- WHAT IS NEEDED
Count the lines of the records below that contain the string "text", and give only that number.

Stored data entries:
★ ★ ★ ★ ★ ★ ★

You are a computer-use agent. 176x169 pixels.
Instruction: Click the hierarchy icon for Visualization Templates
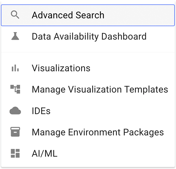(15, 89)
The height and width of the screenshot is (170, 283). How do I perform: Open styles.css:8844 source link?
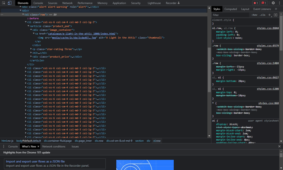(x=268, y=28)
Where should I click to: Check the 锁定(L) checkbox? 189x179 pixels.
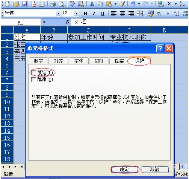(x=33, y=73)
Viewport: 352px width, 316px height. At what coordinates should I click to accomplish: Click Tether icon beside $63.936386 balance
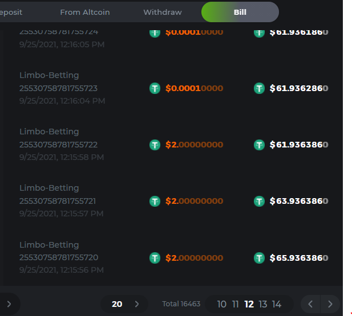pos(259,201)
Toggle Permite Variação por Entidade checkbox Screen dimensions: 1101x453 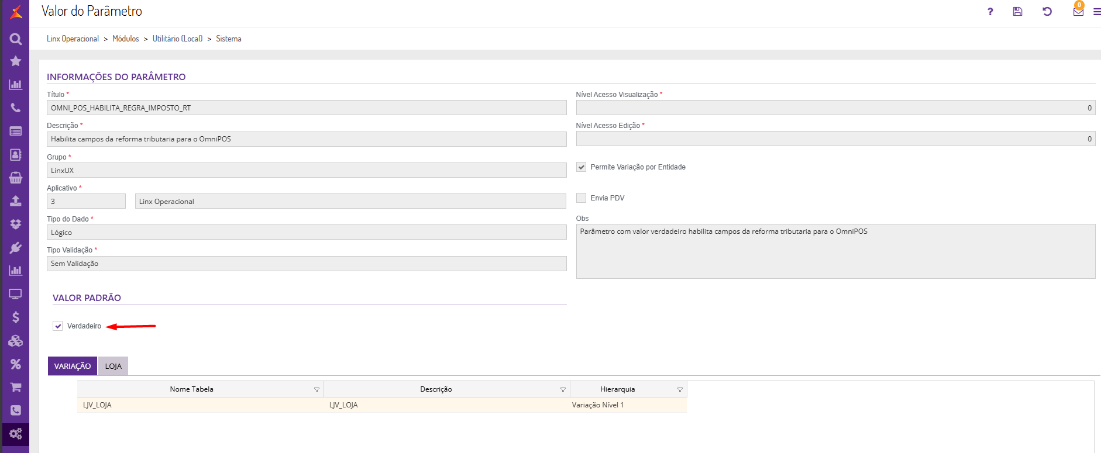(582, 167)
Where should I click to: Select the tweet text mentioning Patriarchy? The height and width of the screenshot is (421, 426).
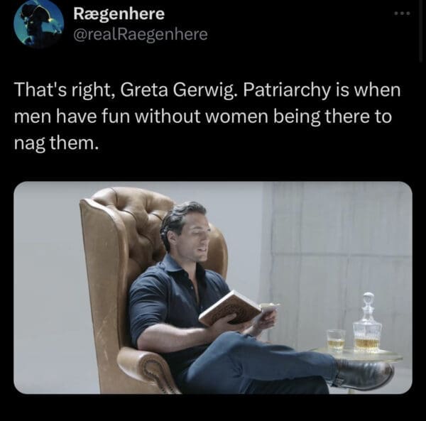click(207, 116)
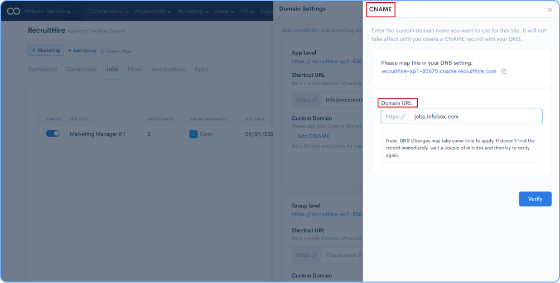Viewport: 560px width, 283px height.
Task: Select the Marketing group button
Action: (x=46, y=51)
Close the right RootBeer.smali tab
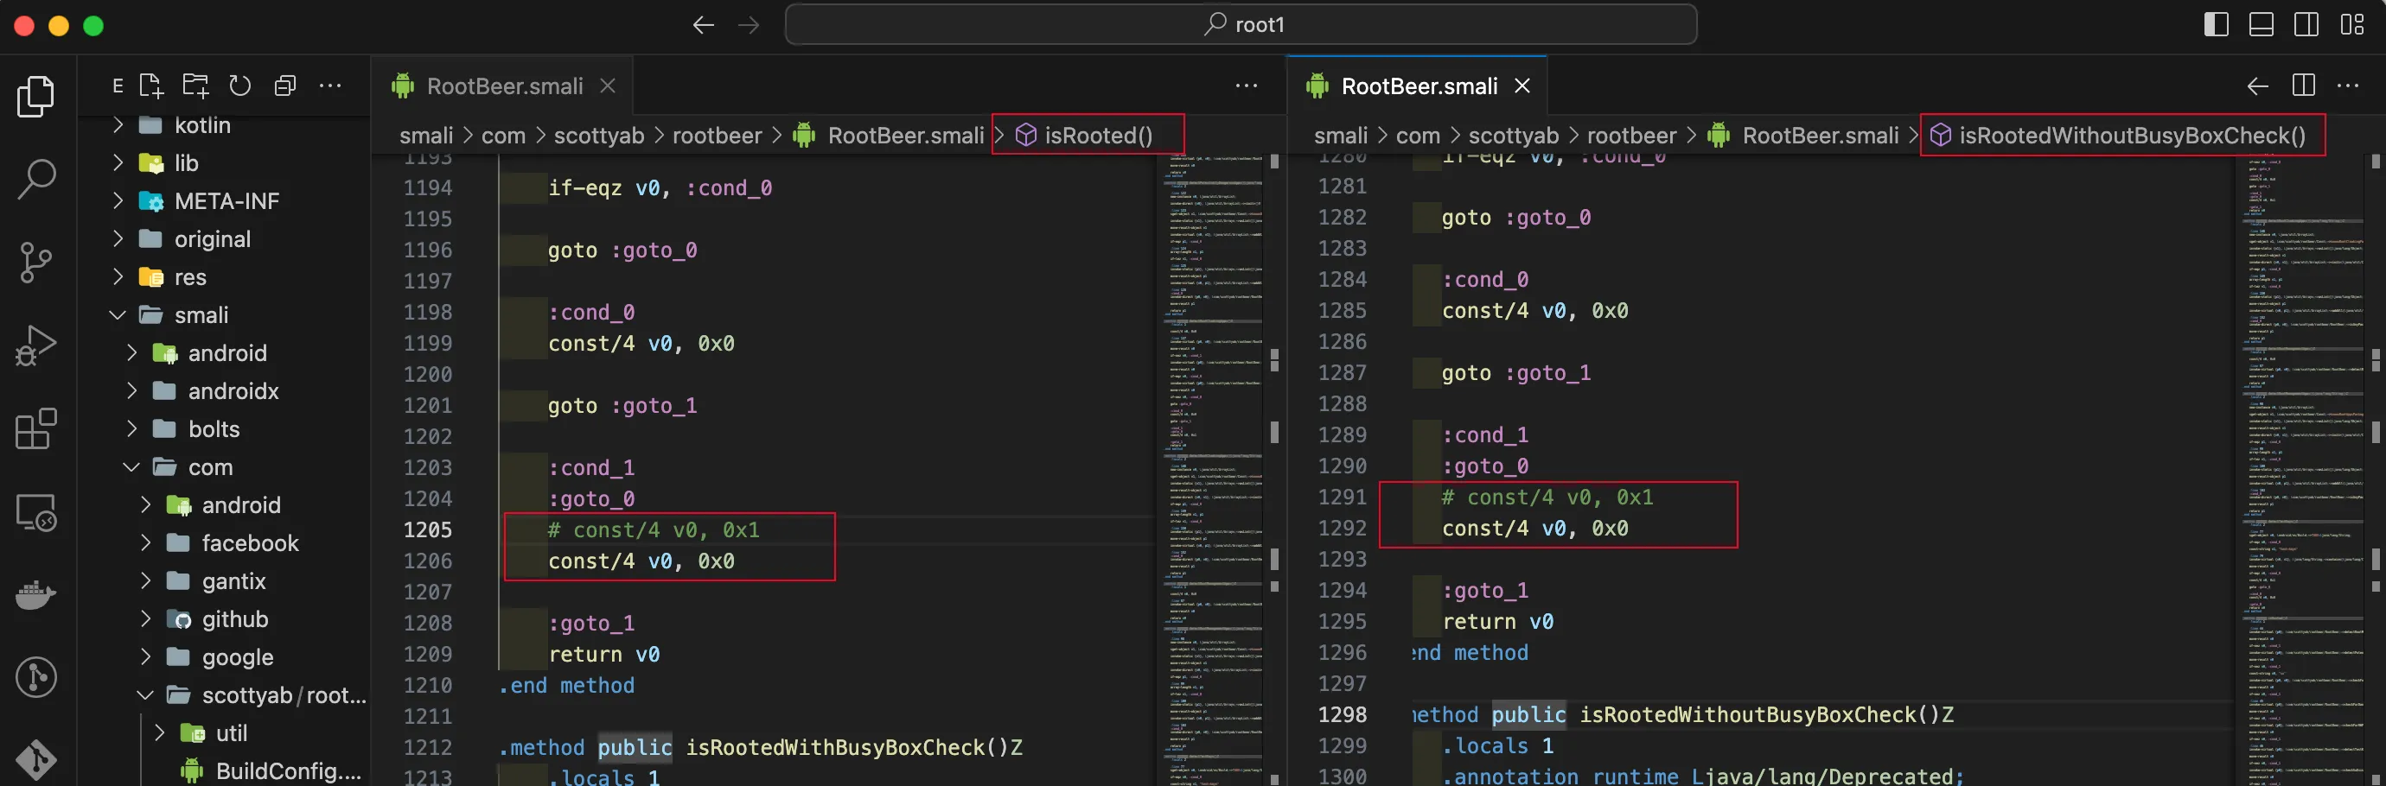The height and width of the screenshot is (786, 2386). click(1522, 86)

★ ★ ★ ★ ★ ★ ★

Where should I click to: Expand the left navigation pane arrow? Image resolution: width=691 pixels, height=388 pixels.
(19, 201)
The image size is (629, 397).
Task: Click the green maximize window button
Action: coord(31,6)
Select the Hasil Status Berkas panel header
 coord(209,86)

★ ★ ★ ★ ★ ★ ★

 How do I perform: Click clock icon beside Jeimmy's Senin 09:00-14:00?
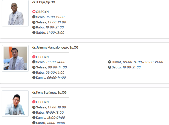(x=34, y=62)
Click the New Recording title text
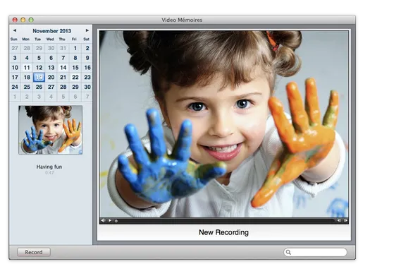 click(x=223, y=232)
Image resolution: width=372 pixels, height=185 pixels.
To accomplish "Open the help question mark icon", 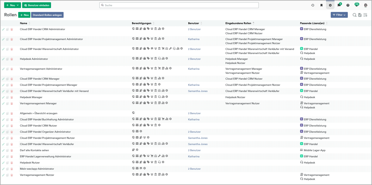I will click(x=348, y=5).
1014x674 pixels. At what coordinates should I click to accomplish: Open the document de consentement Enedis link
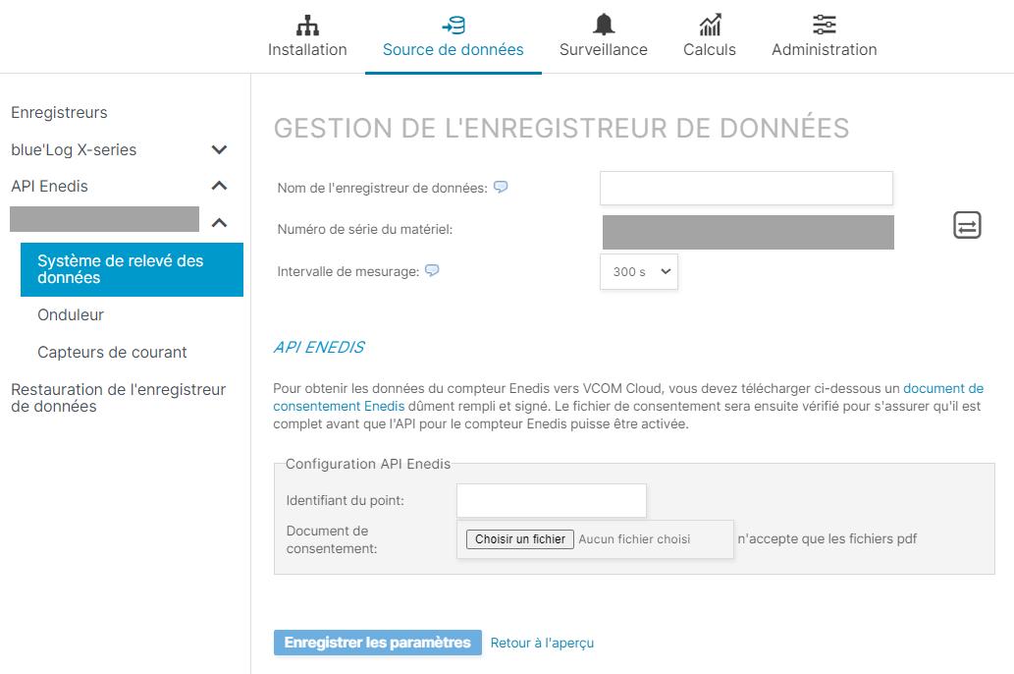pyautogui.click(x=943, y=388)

★ ★ ★ ★ ★ ★ ★

- EXPECTED OUTPUT
2